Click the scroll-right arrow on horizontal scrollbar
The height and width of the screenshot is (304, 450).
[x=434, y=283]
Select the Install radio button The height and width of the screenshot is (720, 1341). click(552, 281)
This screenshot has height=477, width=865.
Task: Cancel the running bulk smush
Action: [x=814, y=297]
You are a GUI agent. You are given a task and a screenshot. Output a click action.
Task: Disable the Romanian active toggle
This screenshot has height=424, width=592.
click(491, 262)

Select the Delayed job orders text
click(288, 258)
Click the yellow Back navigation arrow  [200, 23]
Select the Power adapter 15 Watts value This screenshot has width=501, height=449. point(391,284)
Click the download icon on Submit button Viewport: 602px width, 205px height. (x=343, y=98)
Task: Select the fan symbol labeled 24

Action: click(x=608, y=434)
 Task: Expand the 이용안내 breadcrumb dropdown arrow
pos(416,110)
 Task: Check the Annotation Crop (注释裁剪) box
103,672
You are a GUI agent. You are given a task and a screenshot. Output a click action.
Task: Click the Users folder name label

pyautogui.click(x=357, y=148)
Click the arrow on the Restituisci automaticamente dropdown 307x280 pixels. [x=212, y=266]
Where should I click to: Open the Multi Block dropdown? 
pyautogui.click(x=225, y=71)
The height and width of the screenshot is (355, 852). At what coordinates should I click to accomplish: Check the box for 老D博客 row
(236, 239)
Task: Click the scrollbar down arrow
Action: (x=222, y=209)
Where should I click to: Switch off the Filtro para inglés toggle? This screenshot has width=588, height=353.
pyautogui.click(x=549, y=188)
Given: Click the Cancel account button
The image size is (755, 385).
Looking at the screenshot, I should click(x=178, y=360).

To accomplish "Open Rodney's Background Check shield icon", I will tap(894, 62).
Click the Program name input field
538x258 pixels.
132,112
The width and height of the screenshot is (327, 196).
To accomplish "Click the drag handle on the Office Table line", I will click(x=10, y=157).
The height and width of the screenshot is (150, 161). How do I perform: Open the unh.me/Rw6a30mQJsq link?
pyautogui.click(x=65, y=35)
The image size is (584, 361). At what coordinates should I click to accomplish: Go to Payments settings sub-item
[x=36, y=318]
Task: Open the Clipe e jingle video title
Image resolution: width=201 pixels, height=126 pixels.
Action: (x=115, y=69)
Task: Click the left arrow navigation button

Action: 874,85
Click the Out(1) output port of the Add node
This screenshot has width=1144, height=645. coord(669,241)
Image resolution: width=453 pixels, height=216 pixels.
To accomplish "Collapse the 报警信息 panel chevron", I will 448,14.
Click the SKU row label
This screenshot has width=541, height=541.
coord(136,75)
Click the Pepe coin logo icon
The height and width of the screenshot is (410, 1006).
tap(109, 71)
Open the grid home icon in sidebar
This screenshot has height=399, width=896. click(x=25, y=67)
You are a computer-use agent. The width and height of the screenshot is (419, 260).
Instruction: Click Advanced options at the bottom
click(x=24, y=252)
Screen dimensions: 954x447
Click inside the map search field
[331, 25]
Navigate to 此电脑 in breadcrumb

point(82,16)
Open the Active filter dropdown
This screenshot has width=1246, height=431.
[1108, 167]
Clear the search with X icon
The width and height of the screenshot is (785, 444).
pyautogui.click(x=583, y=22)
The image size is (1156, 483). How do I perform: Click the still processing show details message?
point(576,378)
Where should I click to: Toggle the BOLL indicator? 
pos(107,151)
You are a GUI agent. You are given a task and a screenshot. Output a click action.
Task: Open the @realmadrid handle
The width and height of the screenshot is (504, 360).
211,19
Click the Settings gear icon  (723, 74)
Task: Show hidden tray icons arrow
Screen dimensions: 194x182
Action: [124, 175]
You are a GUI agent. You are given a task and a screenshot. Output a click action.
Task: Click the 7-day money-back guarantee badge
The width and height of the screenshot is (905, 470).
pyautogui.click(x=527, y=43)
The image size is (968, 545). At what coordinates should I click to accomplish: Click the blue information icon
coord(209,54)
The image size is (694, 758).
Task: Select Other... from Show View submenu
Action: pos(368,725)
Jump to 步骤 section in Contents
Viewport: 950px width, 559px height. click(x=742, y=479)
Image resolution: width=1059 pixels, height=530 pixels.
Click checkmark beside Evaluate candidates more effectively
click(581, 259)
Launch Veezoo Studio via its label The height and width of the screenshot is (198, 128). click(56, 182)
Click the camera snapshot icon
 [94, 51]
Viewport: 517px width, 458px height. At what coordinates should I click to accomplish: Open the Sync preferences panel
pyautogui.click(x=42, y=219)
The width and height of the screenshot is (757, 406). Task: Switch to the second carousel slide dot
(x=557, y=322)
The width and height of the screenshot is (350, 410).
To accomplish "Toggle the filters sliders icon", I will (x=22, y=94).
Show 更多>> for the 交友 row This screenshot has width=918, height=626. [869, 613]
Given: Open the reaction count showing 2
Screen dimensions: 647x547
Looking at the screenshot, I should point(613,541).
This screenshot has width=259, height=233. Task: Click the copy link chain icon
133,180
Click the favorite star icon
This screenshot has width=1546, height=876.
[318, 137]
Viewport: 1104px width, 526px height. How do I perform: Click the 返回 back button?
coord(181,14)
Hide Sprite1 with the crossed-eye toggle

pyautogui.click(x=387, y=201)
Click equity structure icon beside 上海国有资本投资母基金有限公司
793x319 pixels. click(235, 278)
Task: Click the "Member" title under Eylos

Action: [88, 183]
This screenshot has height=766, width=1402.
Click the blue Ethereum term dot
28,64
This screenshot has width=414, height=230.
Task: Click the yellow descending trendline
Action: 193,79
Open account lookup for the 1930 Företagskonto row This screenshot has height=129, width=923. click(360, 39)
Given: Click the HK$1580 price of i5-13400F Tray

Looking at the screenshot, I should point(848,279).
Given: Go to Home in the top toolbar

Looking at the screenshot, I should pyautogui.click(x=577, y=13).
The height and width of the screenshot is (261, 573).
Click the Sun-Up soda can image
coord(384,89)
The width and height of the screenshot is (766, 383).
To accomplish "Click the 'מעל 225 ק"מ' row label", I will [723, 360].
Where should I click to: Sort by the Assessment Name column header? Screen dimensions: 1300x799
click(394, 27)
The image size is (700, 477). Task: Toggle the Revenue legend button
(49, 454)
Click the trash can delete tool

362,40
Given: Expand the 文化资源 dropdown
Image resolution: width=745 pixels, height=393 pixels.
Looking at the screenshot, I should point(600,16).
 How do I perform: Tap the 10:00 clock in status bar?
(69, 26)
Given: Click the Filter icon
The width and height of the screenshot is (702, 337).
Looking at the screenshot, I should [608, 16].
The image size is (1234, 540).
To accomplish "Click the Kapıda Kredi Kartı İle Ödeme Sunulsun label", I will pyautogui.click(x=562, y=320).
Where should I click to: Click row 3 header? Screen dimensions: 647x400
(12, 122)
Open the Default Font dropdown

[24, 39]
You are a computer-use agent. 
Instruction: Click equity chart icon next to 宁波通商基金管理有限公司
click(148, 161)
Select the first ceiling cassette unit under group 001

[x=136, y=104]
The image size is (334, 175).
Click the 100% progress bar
+--
The task
Filter the records above and return every line that holds the word "account".

Answer to the problem
Given: Click the Cancel account button
Open account lookup for the 1930 Företagskonto row This screenshot has height=129, width=923. click(360, 39)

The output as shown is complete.